_WORK TO BE COMPLETED_
From the line that includes "You are a computer-use agent." to the last line of the records, inclusive, repeat each line exactly.

_SOURCE MATERIAL_
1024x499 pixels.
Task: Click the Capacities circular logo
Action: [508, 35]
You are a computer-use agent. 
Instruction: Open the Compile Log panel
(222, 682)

_THE ANSWER_
You are a computer-use agent. 
Instruction: Open the Compile Log panel
(222, 682)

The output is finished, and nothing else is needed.